Netflix recently announced winners of the one-million-dollar “Netflix Prize” and its plans for a new competition, creatively dubbed “Netflix Prize 2.” Although details of this second contest still haven’t been made public, the New York Times has reported that competitors will be challenged to “model individuals’ ‘taste profiles’,” based on a dataset that will hold “demographic and behavioral data,” including information about members’ ages, gender, ZIP codes, genre preferences, as well as their rental histories and movie ratings.
The announcement of Netflix Prize 2 illustrates the continued blinders that companies have about the ease with which individuals listed in supposedly anonymized datasets can be identified. The ostensibly anonymized dataset released to the public for Netflix Prize was limited to the video rental histories of 480,000 Netflix subscribers, the ratings (1-5 stars or “no rating”) that subscribers gave each movie, and the date that subscribers rated each movie.
As law professor and CDT Academic Fellow Paul Ohm has pointed out, between 2006 and 2008, researchers Arvind Narayanan and Vitaly Shmatikov showed that if you know just a little information about a friend (or enemy’s) movie-viewing habits, using the Netflix Prize database you can likely uncover every movie your friend ordered through Netflix and how she rated it. Add demographic and behavioral data into the mix and how do you even take seriously claims that the data has been and will remain de-identified?

• Task prompt:
Extend the piece on the Netflix Prize and anonymized data, picking up after its last sentence.

• Data section:
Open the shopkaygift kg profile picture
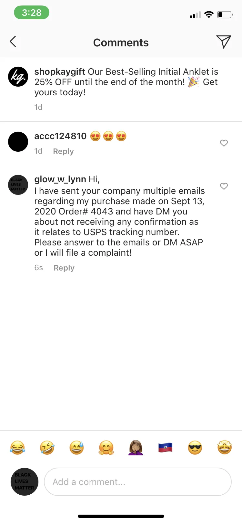 pyautogui.click(x=18, y=77)

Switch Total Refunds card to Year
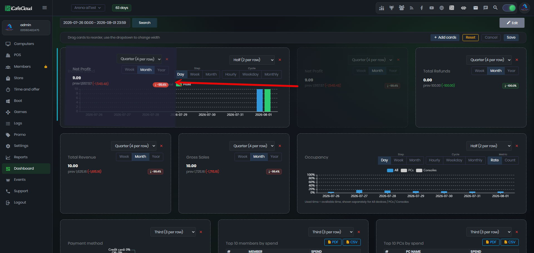[x=511, y=71]
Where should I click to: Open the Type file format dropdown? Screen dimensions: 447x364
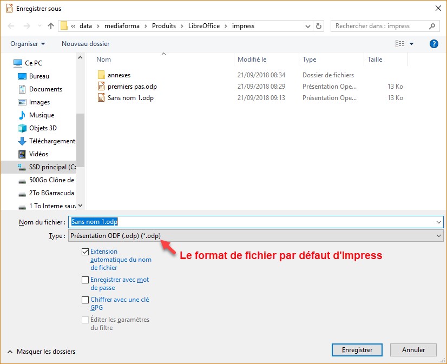click(x=255, y=236)

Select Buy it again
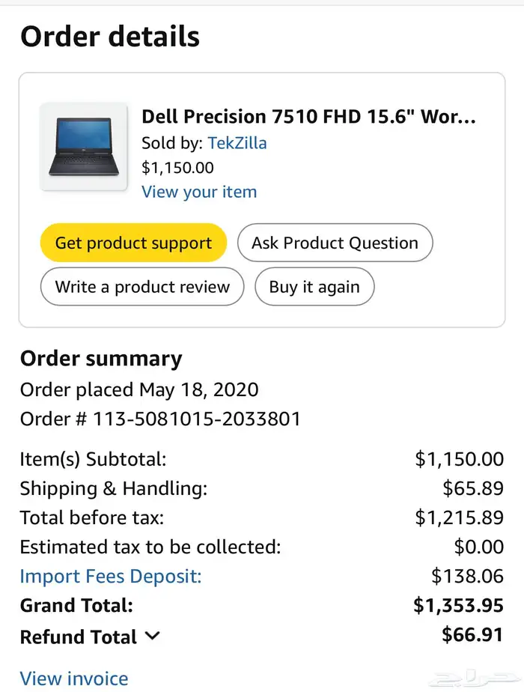coord(314,287)

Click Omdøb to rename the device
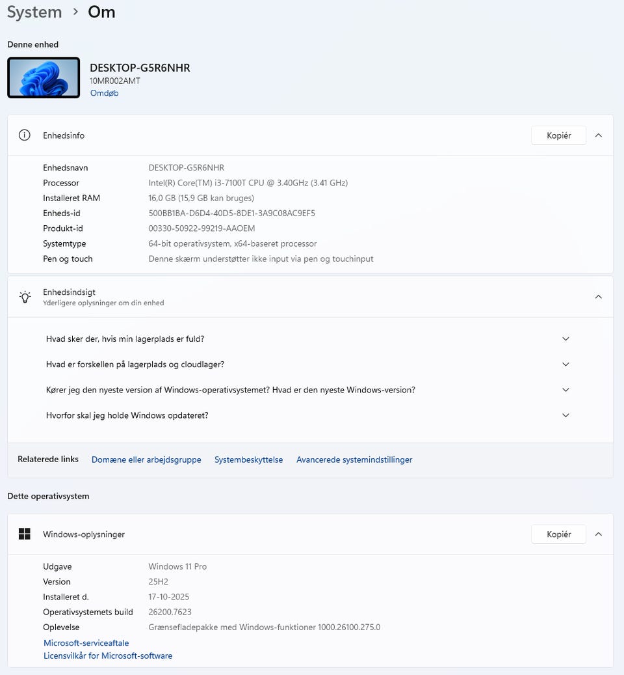[x=104, y=93]
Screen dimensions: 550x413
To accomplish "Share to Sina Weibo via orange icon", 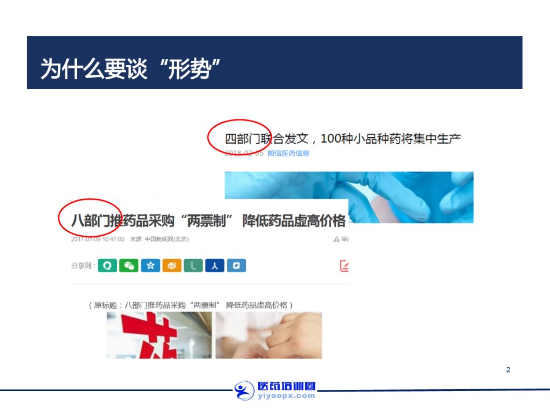I will point(172,266).
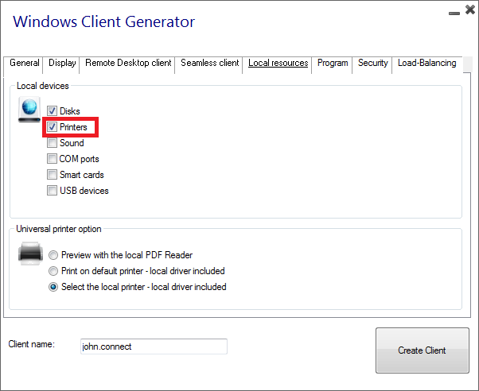Choose Print on default printer option
Viewport: 479px width, 391px height.
(x=54, y=271)
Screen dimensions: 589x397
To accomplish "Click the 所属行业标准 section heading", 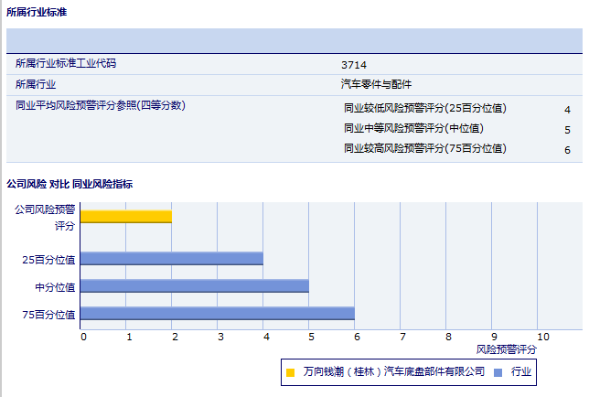I will pos(36,12).
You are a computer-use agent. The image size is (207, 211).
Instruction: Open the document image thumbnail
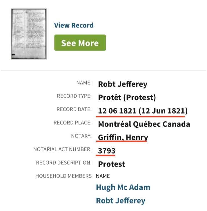tap(29, 34)
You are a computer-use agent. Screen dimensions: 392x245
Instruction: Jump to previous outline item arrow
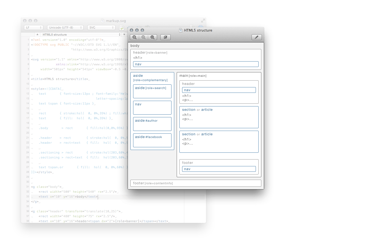[37, 35]
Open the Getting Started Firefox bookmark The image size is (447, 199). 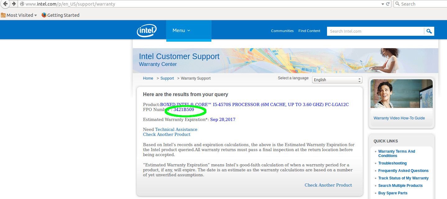coord(60,15)
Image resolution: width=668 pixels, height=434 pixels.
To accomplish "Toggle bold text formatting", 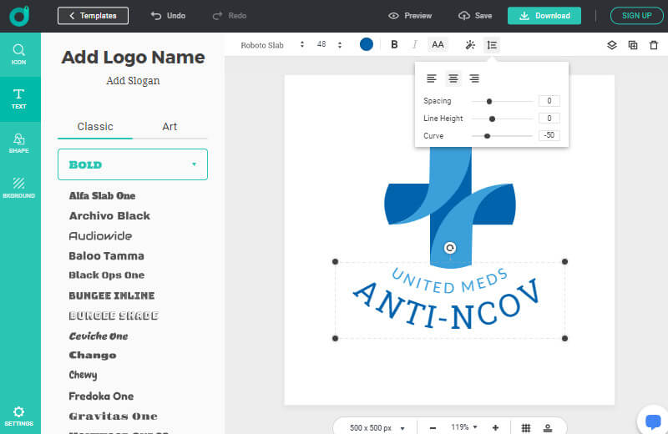I will 394,45.
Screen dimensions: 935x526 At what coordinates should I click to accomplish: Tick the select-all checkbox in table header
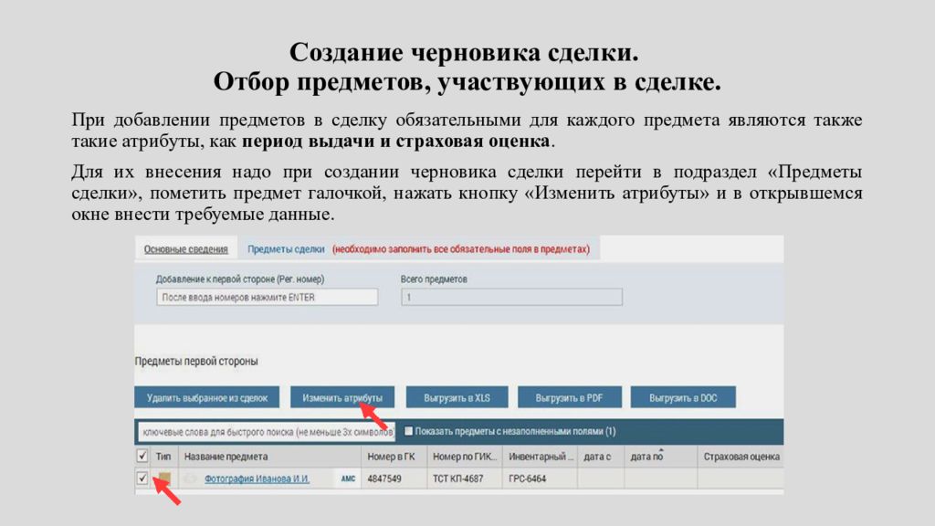pyautogui.click(x=142, y=456)
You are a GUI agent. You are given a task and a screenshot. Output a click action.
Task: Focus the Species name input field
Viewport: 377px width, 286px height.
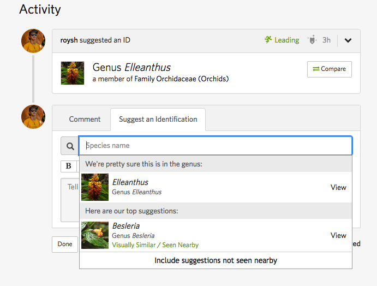216,146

• Your response:
Netflix is far from the only company releasing easily de-anonymized data under pretenses that the sets’ contents are unidentifiable. From the user identifications that came out of AOL’s infamous data release to Latanya Sweeney’s use of Massachusetts residents’ ZIP code, birth date, and gender – all found in public voter rolls – to identify individuals whose “anonymized” hospital records had been publicly released, the pretense of anonymization is time and again revealed as false. Companies need to own up to the privacy risks inherent in releasing such data and find more comprehensive and robust methods for truly de-identifying their data and protecting their customers.